Конечно, она с самого начала была писателю известна. В конце «Рене» отец Суэль уже отчитывал героя за его безмерную гордыню, за отдаление от людей. Но эффект этой морали не показывался - на сцене оставался Рене, у которого само смирение было паче гордости, и некоторые критики (например, П. Барберис) даже предполагали, что эта проповедь могла быть добавлена задним числом к изначальному, по замыслу более трагическому и «беспросветному» комплексу «Начезов». В «Мучениках» главенствует тема подвижнической смерти за идею, воспринимаемую как более гуманная. В силу этого исторически-мифологическая эпопея Шатобриана предстает и весьма современной с этической точки зрения, ибо она «в эпоху грубого гедонизма Директории и раболепия Империи» стремится утвердить «героическое презрение к личным благам, способность жертвовать жизнью ради убеждений, как бы они ни были химеричны» (Б. Г. Реизов).

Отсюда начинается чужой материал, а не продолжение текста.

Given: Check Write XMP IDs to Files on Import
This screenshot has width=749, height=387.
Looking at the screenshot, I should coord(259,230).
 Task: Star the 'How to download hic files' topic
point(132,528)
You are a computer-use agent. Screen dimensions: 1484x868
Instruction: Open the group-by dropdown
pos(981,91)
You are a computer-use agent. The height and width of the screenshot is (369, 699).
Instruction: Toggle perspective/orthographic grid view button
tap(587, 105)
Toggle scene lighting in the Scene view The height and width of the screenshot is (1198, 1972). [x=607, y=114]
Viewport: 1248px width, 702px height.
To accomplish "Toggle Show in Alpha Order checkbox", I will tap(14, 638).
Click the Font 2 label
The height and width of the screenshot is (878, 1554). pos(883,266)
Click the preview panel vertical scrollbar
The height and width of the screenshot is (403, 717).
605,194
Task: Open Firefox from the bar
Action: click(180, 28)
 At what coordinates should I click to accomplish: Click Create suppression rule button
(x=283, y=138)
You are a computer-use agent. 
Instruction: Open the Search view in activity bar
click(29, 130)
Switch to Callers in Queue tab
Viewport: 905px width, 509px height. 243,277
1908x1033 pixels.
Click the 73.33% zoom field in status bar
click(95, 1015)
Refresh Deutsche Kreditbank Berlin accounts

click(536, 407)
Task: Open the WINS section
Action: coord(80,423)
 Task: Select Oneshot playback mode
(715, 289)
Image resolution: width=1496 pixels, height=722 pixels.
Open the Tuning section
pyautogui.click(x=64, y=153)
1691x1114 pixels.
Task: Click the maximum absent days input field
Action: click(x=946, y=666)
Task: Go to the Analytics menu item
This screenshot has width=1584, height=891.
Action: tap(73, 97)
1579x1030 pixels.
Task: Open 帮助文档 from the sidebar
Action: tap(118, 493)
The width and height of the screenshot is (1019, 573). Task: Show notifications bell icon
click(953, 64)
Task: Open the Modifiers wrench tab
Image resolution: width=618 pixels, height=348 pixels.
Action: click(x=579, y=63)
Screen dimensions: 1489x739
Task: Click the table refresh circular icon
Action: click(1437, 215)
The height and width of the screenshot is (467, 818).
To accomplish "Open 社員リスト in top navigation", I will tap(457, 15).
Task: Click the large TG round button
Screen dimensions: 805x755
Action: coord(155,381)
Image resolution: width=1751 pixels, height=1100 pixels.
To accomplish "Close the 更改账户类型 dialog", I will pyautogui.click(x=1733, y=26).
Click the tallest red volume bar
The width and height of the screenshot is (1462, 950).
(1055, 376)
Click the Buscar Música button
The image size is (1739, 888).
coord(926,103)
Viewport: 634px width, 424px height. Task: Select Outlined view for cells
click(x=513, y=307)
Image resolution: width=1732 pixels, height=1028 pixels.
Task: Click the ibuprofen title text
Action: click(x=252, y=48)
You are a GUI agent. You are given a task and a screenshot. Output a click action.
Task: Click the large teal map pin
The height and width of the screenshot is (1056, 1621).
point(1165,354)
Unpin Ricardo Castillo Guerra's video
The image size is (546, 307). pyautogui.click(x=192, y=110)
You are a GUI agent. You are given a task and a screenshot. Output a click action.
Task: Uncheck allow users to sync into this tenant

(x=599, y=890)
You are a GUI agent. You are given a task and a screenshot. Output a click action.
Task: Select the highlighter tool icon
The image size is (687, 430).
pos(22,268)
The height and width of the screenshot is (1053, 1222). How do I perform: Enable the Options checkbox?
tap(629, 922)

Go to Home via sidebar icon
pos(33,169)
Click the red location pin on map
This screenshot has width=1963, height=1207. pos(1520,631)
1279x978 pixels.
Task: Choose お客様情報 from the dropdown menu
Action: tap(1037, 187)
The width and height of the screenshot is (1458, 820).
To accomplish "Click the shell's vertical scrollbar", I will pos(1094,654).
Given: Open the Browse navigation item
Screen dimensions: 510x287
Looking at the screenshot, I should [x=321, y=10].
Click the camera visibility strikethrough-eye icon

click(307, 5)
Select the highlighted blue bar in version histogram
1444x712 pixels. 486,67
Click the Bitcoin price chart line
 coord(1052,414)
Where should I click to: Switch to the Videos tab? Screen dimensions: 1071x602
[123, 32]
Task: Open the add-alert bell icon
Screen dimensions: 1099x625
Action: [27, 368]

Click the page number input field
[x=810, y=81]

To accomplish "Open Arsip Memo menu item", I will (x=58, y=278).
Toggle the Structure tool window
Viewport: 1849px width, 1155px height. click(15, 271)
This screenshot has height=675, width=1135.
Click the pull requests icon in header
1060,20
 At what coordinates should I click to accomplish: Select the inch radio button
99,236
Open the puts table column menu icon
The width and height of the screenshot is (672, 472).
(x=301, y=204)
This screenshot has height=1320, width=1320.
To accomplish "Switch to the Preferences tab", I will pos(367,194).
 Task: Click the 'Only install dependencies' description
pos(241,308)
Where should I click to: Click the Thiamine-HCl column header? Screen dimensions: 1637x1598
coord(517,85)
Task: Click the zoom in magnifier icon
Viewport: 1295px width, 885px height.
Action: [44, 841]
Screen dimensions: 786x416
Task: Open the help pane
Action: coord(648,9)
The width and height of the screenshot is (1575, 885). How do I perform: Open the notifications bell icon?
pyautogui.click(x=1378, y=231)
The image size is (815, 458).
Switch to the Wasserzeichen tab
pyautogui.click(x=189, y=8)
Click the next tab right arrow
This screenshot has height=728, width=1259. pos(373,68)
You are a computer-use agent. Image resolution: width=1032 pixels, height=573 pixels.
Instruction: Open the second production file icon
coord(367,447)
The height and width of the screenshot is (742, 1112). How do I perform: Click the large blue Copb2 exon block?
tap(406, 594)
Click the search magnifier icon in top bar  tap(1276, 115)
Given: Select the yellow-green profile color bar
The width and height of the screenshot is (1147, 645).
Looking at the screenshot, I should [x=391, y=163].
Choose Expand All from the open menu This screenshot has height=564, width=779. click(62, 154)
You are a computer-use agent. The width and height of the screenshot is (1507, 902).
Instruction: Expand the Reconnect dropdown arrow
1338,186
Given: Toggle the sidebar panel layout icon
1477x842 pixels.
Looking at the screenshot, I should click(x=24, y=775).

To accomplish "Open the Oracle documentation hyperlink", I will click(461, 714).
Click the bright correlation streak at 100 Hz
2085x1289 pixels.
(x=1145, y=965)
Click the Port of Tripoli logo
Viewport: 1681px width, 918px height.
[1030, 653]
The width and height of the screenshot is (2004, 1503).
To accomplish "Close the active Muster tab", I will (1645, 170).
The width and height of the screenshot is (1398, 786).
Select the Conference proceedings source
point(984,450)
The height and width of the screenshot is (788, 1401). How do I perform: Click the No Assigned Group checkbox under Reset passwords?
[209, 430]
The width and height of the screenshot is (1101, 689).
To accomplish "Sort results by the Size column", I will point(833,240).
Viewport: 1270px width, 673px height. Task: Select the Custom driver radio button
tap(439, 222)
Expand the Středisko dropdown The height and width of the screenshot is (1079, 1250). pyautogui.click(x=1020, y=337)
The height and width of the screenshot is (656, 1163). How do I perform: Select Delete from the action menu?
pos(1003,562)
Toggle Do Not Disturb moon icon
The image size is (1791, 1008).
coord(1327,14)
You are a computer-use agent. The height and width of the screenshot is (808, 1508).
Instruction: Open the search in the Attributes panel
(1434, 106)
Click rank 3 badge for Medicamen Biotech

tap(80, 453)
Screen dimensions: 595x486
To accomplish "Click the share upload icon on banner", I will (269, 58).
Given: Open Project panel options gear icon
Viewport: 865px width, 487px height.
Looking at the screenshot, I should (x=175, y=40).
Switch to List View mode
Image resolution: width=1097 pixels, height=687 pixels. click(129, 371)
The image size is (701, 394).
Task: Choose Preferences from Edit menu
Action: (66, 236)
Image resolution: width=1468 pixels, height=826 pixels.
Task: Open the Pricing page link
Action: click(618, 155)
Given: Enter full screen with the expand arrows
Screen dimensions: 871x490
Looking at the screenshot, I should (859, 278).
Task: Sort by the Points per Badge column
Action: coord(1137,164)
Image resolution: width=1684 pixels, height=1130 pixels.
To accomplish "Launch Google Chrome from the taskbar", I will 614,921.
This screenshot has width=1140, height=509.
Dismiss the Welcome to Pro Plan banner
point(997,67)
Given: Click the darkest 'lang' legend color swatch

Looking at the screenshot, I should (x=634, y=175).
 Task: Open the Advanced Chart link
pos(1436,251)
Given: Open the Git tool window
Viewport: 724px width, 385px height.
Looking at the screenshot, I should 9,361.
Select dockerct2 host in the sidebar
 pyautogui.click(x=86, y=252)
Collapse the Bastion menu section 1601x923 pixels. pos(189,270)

Чрезвычайно существенна в этом отношении и тема сопоставления религий, постоянная для Шатобриана. В эпоху работы над «Начезами», «Атала» и «Рене» в этой теме преобладал экзотический интерес - хотя уже и там, наряду с программной апологией христианства, утверждалась красота и человечность «естественных» индейских верований. В «Мучениках» христианская религия, безусловно, приподымается над языческими, но это в принципе, а в конкретных судьбах героев (Велледа) язычество не исключает их глубокой человечности. Наконец, в «Истории последнего из Абенсеррахов» различные вероисповедания, по сути, уже рассматриваются как равноправные и вторичные по сравнению с такими общечеловеческими принципами морали, как духовное благородство, верность и честь. Но в ней смягчаются как черты демонстративной индивидуалистической экзальтации, так и черты догматической религиозности; она все больше становится утопией чисто нравственного совершенства.

По видимости более отрешенный в своих художественных произведениях, чем Сталь, от проблематики «современный человек и мир», Шатобриан, при всех его противоречиях, по-своему ее воплощает, и в этом смысле его творчество расположено на общей линии обостренного интереса французских романтиков к психологии «сына века».